Often, the weaker are more willing to bear the loss of life than the stronger side, which is usually more open and democratic. For democratic states, human and material losses present a pressure point internally.
Weaker sides in conflicts also usually have strong links with foreign contacts, whose interests lie in the continuation of the conflict. Besides, the combat creed adopted by the weaker side in the battle usually determines the extent of their perseverance.
How do major powers act in such cases? How do they deter a weaker force that does not fear defeat and has genocidal tendencies? How do you save your son from the claws of a hungry fox, when he is indifferent to your warnings?
The answer is to render the enemy in continual internal strife; one that is self-weakening and causes its society to divide, thusly incapacitating the enemy from even thinking of entering into external battles. Even if they were to find domestic support at this point; they would still be discouraged because they would have become domestically weak and useless.
The president's statements on the fourth generation wars referred to this dilemma. Egypt continually faces enemies who tamper with Egyptian national security, and exploit its political conditions to render the fate of its army the same as that of the other armies in the region; impotent. Those other armies have been in effect extracted from the equation of total Arab strength by the enemies’ techniques.
Foreign occupation, that of the Iraqi situation, or internal division and civil strife such as those raging within the borders of Somalia, Sudan and Syria; are all techniques used by the stronger enemy to defuse war tendencies. How can you fight an external war when you’re homeland is tearing itself apart?
Fear of strife, paralysis, and social division set in during Mohamed Morsi’s presidency when the military leadership’s warnings to the Muslim Brotherhood were ignored; and their attempts to ensure national consensus were to no avail. This fear was especially heightened when the public took to the streets.
The Brotherhood's political leadership remained unaware of the dangers surrounding it and, more importantly, those surrounding Egypt. Matters became worse after the Muslim Brotherhood’s leaders refused to learn the lesson they were being taught. They had wasted a great opportunity to prove to Egyptians that they could lead the country.
As I said – months before the June revolution - the Brotherhood leaders were playing with fire and they were not skilled and would engage the country in a hell where no one may survive. Yet, the followers of the group continued to threaten and bluster menaces to the Egyptians indicating that: Either accept the status quo, or enter into violence that would not stop, which are very dangerous terms.

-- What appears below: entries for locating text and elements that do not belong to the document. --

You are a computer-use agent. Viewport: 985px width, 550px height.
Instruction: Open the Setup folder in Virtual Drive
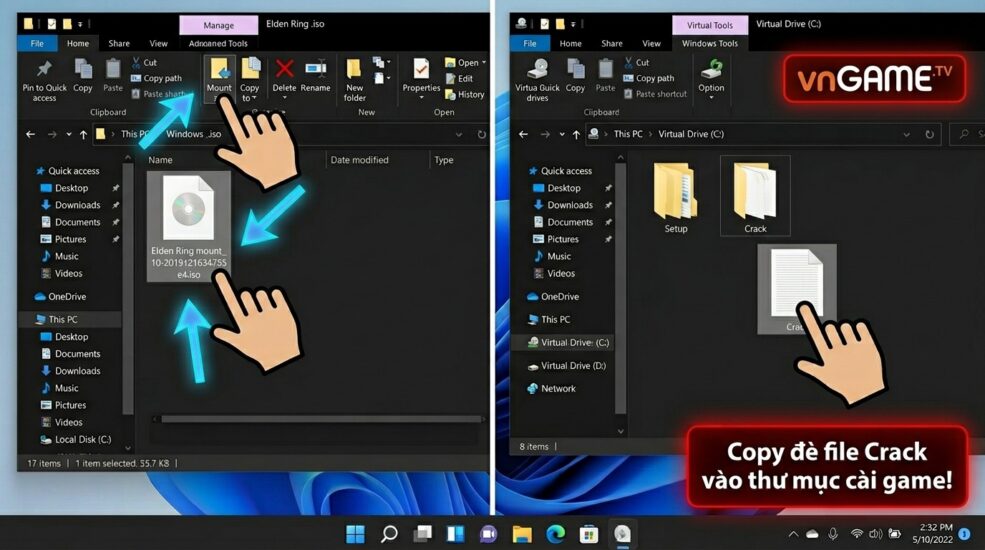tap(676, 196)
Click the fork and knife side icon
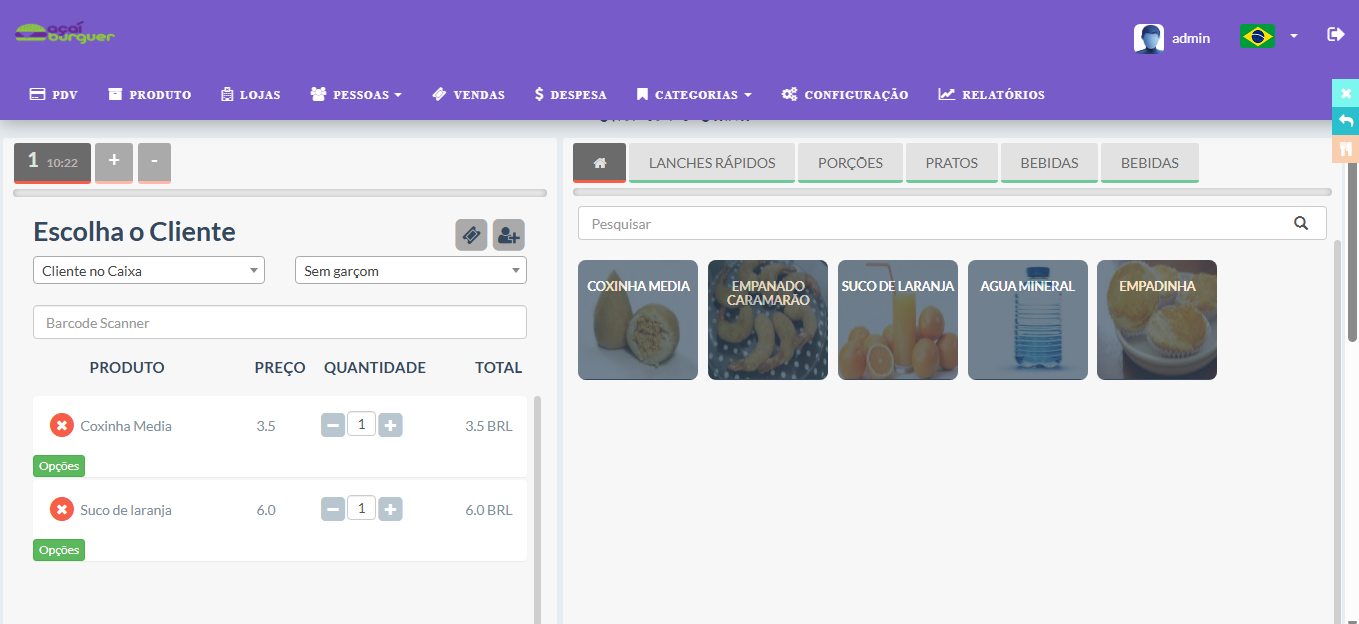 1346,149
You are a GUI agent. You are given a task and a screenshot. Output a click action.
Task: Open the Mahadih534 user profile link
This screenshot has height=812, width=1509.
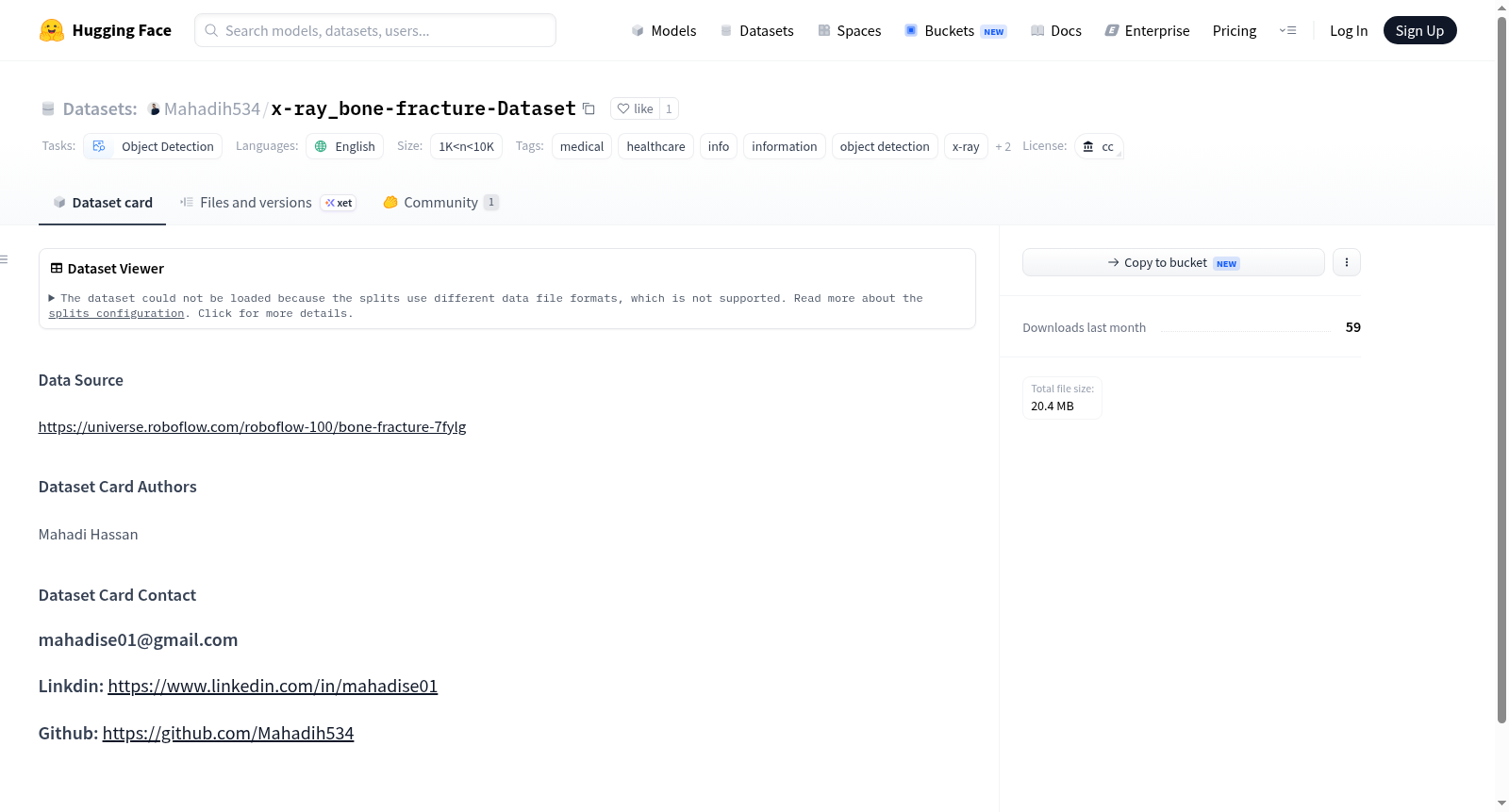point(203,108)
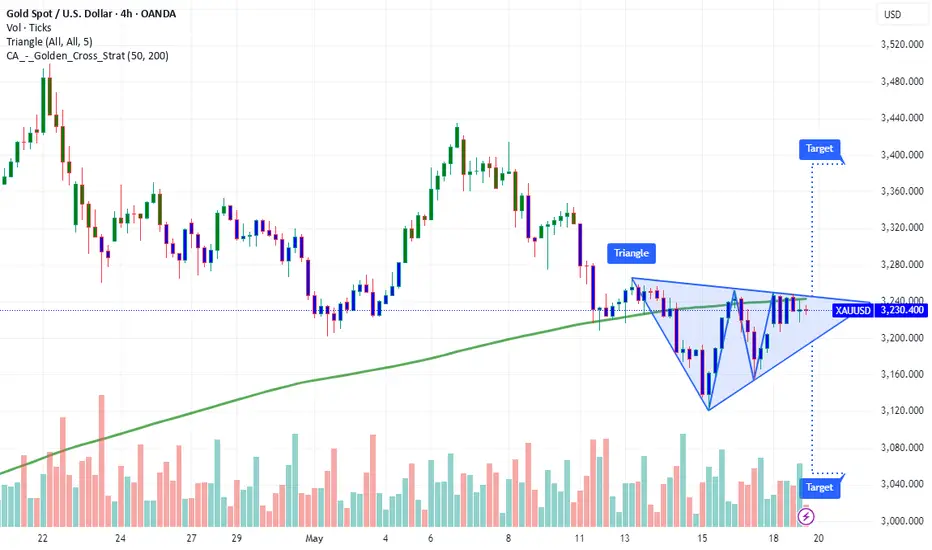
Task: Click the tallest red volume bar
Action: tap(102, 461)
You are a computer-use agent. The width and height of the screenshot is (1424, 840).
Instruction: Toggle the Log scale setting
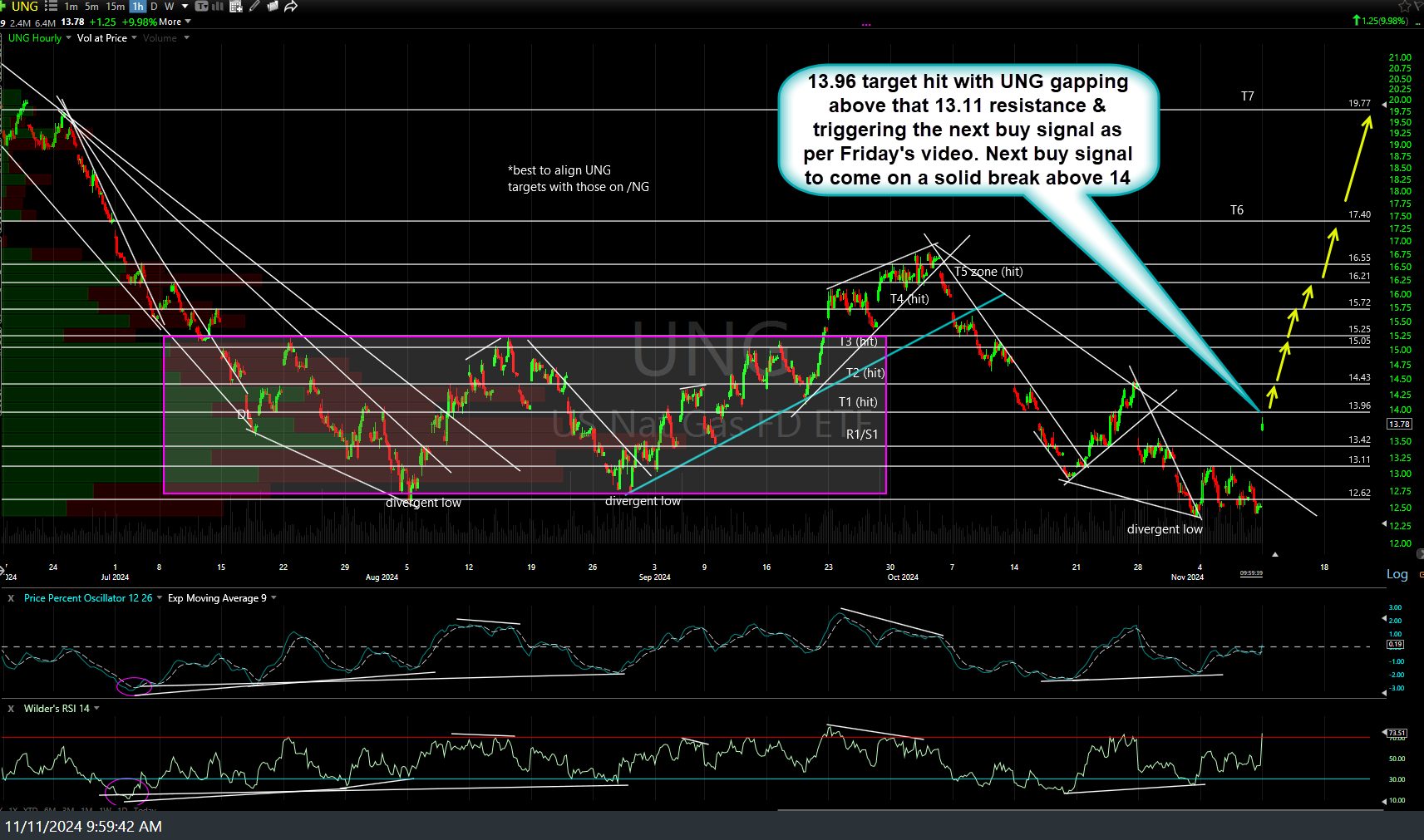click(x=1397, y=574)
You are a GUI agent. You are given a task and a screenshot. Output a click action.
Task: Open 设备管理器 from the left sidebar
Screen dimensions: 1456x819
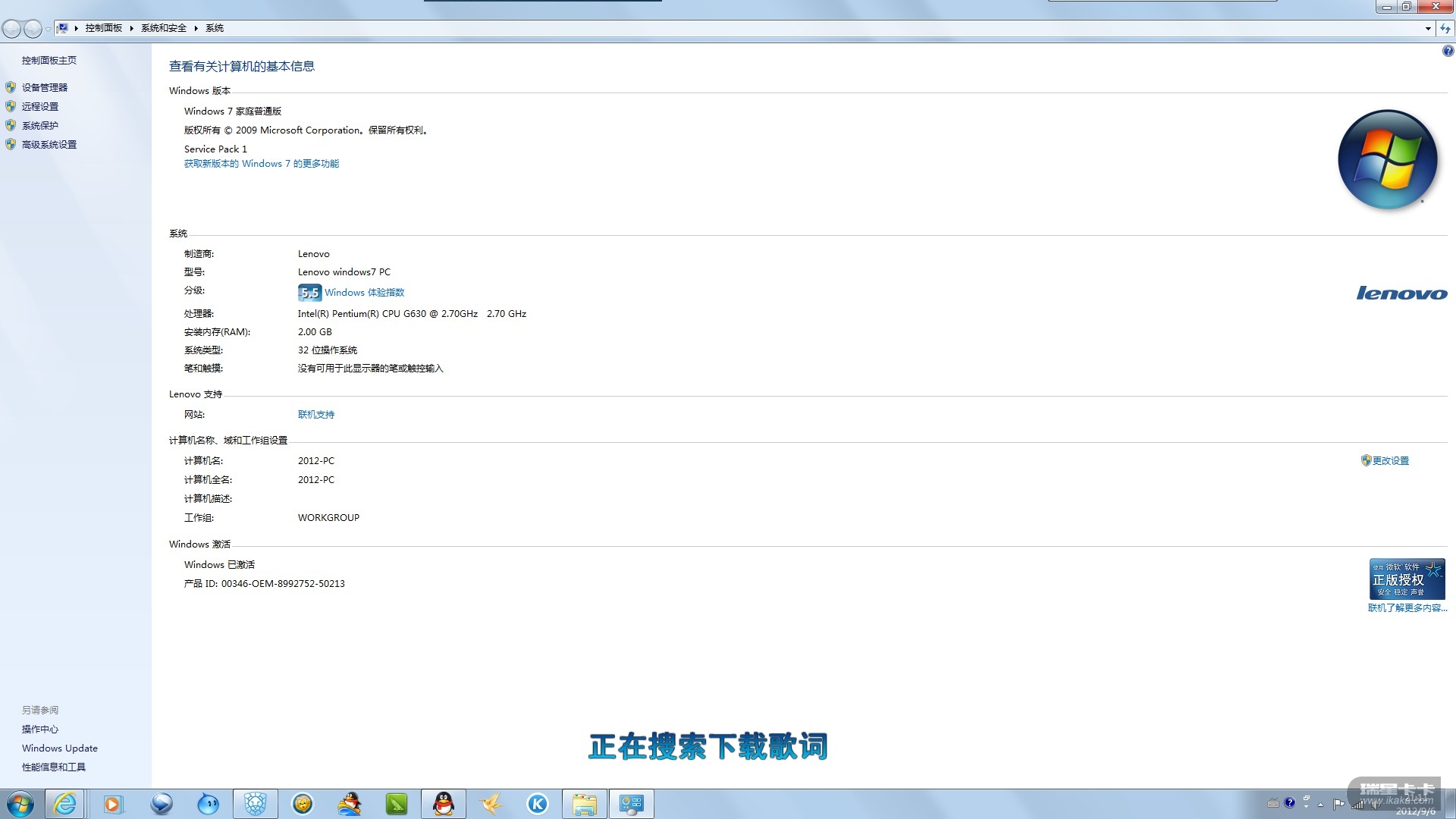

Instead of being a cause of retreat or fear, Egyptians have become angrier because they thought they were mistaken when they trusted people who were threatening their lives and stability; A thing only fitting for people who see themselves at a great distance that makes them a different entity, distinct and contradictory with the rest of society. The community exchanged the same feelings.
The unbalanced statements continue to link Dr. Morsi's return to power and the calm in the Sinai, the call for international intervention, and threatening Abdel Fattah al-Sisi as "the creator of the Taliban in Egypt,”. This means that these leaders see themselves as a dagger in the back of society, where it is supposed to respond to their demands, or to face internal violence and foreign intervention. This is exactly what the Fourth Generation wars contain. Egypt is not an open arena, and these statements move its owners and those who support it from the category of "political competition" to the "political crime" category.